Shack-Hartmann wavefront sensing is based on measuring local wavefront slopes using a microlens array. It’s simple, robust, and provides direct modal information.
Adaptive optics systems use feedback control to apply corrective phase via deformable mirrors. Performance is limited by servo lag, measurement noise, and temporal bandwidth.
Applications span astronomy (ground-based and space telescopes), ophthalmology (retinal imaging), and microscopy (deep-tissue imaging).
Transport of Intensity Equation offers a computational approach to phase recovery from intensity measurements at two axial planes.

11.2 Practical Considerations

Trade-offs: More sub-apertures in SHWS improve low-order sensing but increase complexity; faster feedback loops reduce servo lag but increase noise.
Atmospheric turbulence: Described by Fried parameter \(r_0\) (~10 cm at visible light). AO correction is most efficient when \(D \sim r_0\) (ground telescopes), less effective for \(D \gg r_0\) (segmented apertures).
Cost: High-order AO systems are expensive (thousands of actuators, fast detectors, real-time computers). Guide star availability is a practical limitation.
Recent trends:
- Machine learning for sensor calibration and prediction
- Sensorless AO for microscopy
- Computational AO post-processing on recorded data

11.3 Further Reading

Born & Wolf, Principles of Optics (Chapter 9): Aberrations
Noll, R.J., “Zernike polynomials and atmospheric turbulence,” JOSA, 1976
Tyson, R.K., Principles of Adaptive Optics, Academic Press
Ragazzoni, R., “Pupil plane wavefront sensing,” MNRAS, 2002

Concluding Remarks

Wavefront sensing and adaptive optics represent a mature technology with diverse applications. The fundamental physics—how phase distortions affect propagation and image formation—is elegant and well-understood. Modern AO systems routinely achieve near-diffraction-limited imaging in the presence of atmospheric turbulence, paving the way for next-generation telescopes, medical imaging devices, and microscopes.

### Dataset content
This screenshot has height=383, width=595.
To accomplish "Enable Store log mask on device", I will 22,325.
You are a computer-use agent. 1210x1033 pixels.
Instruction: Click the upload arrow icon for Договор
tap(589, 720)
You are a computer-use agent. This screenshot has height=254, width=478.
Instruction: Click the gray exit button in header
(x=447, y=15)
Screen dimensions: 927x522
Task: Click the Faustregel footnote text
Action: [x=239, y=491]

### Study questions
(A) In the wavefront sensing text, why are faster feedback loops treated as a trade-off? Answer in one to three sentences.
(B) Using the wavefront sensing text, decide whether each statement agrees with it. Answer yes or no and quote the deciding words. (i) The Fried parameter is about 10 cm at visible light. (ii) The Transport of Intensity Equation recovers phase from intensity measured at a single plane. (iii) Guide star availability limits adaptive optics in practice.
(C) Transcribe everything in the wavefront sensing text from "11.2 Practical Considerations" down to "a practical limitation.".

### Answer section
(A) Faster feedback loops reduce servo lag, but they also increase noise.

(B)
(i) Yes: "(~10 cm at visible light)"
(ii) No: "intensity measurements at two axial planes"
(iii) Yes: "Guide star availability is a practical limitation."

(C)
11.2 Practical Considerations

Trade-offs: More sub-apertures in SHWS improve low-order sensing but increase complexity; faster feedback loops reduce servo lag but increase noise.
Atmospheric turbulence: Described by Fried parameter \(r_0\) (~10 cm at visible light). AO correction is most efficient when \(D \sim r_0\) (ground telescopes), less effective for \(D \gg r_0\) (segmented apertures).
Cost: High-order AO systems are expensive (thousands of actuators, fast detectors, real-time computers). Guide star availability is a practical limitation.